Ausgewählter Auszug.
____
Für eine derartige Dienstleistung zu zahlen anstelle der direkten Beschaffung
und Durchführung der gesamten Mission ist für die europäische Weltraumagentur
Neuland: Die Beauftragung soll für die ESA ein erster Schritt zur Etablierung
eines neuen kommerziellen Sektors im Weltraum sein. Neben dem teilweisen Erwerb
dieser ersten Mission - ClearSpace selbst wird den Rest der Missionskosten über
kommerzielle Anleger finanzieren - stellt die ESA auch essentielle Technologien
für den Flug zur Verfügung, die als Teil des Projekts ADRIOS (Active Debris
Removal / In-Orbit Servicing) im Rahmen der Clean Space-Initiative der Agentur
entwickelt wurden. Dazu gehören fortschrittliche Leit-, Navigations- und
Steuerungssysteme sowie visionsbasierte AI, also künstliche Intelligenz, die es
dem Chaser-Satelliten ermöglicht, autonom und sicher an das Ziel anzudocken,
sowie Roboterarme zum Einsammeln.
"Denken Sie an alle Objekte, die bislang in der Erdumlaufbahn eingesammelt
wurden; alle diese Zielobjekte haben kooperiert und wurden vollständig
kontrolliert", erklärt ESA-Generaldirektor Jan Wörner. "Bei Weltraummüll ist per
Definition keine solche Kontrolle möglich: Stattdessen treiben die Objekte und
taumeln oft willkürlich. Dieses erste Einsammeln und Entsorgen eines nicht
kooperativen Weltraumobjekts ist daher eine sehr anspruchsvolle Leistung. Da die
Gesamtzahl der Satelliten in den kommenden zehn Jahren schnell zunehmen wird,
sind regelmäßige Beseitigungen erforderlich, um die Trümmerzahlen unter
Kontrolle zu halten und eine Kaskade von Kollisionen zu verhindern, die das
Trümmerproblem noch verschlimmern könnte."
____
[Gespeicherte Datensätze]
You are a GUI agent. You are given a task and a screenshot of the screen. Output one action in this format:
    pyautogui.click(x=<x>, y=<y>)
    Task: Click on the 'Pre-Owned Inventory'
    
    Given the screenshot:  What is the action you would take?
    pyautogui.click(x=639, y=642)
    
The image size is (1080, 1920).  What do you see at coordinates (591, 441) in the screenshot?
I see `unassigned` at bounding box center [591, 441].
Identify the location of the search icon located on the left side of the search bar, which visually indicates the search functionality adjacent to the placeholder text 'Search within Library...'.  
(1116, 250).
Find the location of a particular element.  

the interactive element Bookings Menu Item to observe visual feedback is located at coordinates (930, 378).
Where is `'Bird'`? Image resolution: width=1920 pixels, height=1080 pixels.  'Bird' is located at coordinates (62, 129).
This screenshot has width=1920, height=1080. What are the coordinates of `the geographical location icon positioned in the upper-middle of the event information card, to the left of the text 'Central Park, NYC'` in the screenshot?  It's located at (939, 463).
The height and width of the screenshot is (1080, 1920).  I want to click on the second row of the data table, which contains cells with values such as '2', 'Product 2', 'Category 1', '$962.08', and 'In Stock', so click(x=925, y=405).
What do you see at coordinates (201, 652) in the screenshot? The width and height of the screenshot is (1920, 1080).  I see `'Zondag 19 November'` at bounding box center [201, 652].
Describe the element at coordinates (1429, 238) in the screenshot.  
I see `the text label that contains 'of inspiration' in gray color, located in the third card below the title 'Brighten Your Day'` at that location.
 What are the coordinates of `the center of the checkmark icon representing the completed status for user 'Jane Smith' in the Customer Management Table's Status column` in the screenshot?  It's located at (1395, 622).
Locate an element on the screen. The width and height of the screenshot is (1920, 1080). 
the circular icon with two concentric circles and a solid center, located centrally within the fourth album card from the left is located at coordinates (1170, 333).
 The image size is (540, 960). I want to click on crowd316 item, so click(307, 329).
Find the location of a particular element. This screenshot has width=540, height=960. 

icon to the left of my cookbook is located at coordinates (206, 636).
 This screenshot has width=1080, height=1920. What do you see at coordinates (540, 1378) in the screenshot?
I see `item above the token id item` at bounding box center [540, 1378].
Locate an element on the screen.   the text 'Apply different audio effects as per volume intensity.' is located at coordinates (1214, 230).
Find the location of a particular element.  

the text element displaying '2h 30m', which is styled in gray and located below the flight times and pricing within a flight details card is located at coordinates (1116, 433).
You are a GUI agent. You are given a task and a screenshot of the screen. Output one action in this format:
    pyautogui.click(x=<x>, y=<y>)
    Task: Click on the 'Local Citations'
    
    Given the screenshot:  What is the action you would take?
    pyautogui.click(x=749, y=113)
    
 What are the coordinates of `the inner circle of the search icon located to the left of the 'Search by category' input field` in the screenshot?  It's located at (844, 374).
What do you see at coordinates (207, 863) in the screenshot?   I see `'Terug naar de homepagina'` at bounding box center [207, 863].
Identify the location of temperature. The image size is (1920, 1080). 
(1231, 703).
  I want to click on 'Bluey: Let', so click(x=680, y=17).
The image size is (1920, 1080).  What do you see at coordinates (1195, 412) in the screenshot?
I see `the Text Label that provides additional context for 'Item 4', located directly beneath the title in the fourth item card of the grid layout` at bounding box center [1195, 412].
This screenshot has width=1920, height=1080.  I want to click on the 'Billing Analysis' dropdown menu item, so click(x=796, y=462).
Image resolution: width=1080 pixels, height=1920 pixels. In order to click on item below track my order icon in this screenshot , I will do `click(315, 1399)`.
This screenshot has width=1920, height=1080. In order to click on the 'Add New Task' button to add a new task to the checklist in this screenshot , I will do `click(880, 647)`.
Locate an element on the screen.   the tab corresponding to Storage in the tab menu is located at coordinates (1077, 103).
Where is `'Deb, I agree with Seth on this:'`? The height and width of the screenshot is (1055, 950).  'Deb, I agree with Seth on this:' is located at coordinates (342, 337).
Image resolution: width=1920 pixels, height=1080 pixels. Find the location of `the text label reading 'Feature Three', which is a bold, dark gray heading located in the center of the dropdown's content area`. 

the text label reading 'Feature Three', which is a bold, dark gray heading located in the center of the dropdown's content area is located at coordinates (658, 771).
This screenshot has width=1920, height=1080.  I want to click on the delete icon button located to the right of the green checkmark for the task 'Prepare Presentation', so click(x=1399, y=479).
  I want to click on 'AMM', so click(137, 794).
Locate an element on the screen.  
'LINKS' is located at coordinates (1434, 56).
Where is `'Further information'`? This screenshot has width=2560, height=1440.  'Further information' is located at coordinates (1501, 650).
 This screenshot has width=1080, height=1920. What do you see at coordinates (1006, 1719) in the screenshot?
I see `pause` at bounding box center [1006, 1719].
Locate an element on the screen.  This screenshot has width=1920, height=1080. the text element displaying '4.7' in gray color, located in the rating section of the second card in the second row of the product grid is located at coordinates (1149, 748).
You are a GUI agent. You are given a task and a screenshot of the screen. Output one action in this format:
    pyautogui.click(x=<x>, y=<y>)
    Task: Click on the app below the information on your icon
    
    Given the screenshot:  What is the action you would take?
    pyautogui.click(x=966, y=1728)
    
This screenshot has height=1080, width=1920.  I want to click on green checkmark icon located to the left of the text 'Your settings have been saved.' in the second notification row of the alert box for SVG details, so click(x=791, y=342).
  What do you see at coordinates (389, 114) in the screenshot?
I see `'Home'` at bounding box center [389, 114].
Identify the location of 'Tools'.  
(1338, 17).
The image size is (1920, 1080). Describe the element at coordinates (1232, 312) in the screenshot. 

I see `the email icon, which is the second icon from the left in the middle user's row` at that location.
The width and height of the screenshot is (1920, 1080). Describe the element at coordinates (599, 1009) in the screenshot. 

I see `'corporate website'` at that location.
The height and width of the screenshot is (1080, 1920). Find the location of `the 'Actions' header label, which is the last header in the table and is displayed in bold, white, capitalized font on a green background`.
____
Aufgabe 1. Kopieren Sie aus dem Auszug über die ClearSpace-Mission wortgetreu den Abschnitt zwischen „Für eine derartige“ und „Roboterarme zum Einsammeln.“, beide Stellen einschließlich.
Aufgabe 2. Wie finanziert ClearSpace laut dem Auszug über die ClearSpace-Mission den Rest der Missionskosten?
Aufgabe 3. Führen Sie den Auszug über die ClearSpace-Mission nach seinem letzten Satz weiter.
Die Datensätze spielen hierfür keine Rolle.

Schriftliche Antwort 1.
Für eine derartige Dienstleistung zu zahlen anstelle der direkten Beschaffung
und Durchführung der gesamten Mission ist für die europäische Weltraumagentur
Neuland: Die Beauftragung soll für die ESA ein erster Schritt zur Etablierung
eines neuen kommerziellen Sektors im Weltraum sein. Neben dem teilweisen Erwerb
dieser ersten Mission - ClearSpace selbst wird den Rest der Missionskosten über
kommerzielle Anleger finanzieren - stellt die ESA auch essentielle Technologien
für den Flug zur Verfügung, die als Teil des Projekts ADRIOS (Active Debris
Removal / In-Orbit Servicing) im Rahmen der Clean Space-Initiative der Agentur
entwickelt wurden. Dazu gehören fortschrittliche Leit-, Navigations- und
Steuerungssysteme sowie visionsbasierte AI, also künstliche Intelligenz, die es
dem Chaser-Satelliten ermöglicht, autonom und sicher an das Ziel anzudocken,
sowie Roboterarme zum Einsammeln.

Schriftliche Antwort 2. Über kommerzielle Anleger.

Schriftliche Antwort 3.
Luc Piguet, Gründer und CEO von ClearSpace ergänzt: "Bei orbitalen
Geschwindigkeiten kann sogar eine Schraube mit einer explosiven Kraft
einschlagen, gegen die Missionsplaner keinen Schutz bieten können. Stattdessen
muss die Bedrohung durch aktive Entfernung von Weltraummüll abgewendet werden.
Unser 'Abschleppwagen'-Design wird zur Verfügung stehen, um aus wichtigen
Umlaufbahnen Trümmer zu entfernen, die sie für zukünftige Missionen unbrauchbar
machen könnten. So werden die steigenden Risiken und Haftbarkeiten für ihre
Eigentümer beseitigt und die Raumfahrtindustrie im Ganzen profitiert. Unser Ziel
ist, kostengünstige und nachhaltige Dienstleistungen im Orbit aufzubauen."
"Der Plan ist, dass diese erste Entfernung ein regelmäßiges Geschäft
begründet, nicht nur für die Beseitigung von Trümmern durch
verantwortungsbewusste Weltraumakteure auf der ganzen Welt, sondern auch für die
Wartung im Orbit", so Luisa Innocenti, Leiterin der ESA Clean Space Office.
"Dieselben Technologien werden auch das Auftanken und die Wartung von Satelliten
im Orbit zur Verlängerung ihrer Betriebszeit ermöglichen. Schließlich stellen
wir uns vor, dass dieser Trend auf die Montage, Herstellung und das Recycling im
Orbit hinausläuft."
Martin Vetterli, Präsident der Eidgenössischen Technischen Hochschule in
Lausanne (EPFL) untestreicht: "Verschmutzung ist nicht nur auf der Erde, sondern
auch im Weltraum eine große Herausforderung. Die EPFL arbeitet seit fast zehn
Jahren an der Entfernung von Trümmern aus dem Orbit. Wir sind sehr stolz, dass
unser Spinoff ClearSpace von der ESA für ihre erste Aufräumaktion beauftragt
wurde".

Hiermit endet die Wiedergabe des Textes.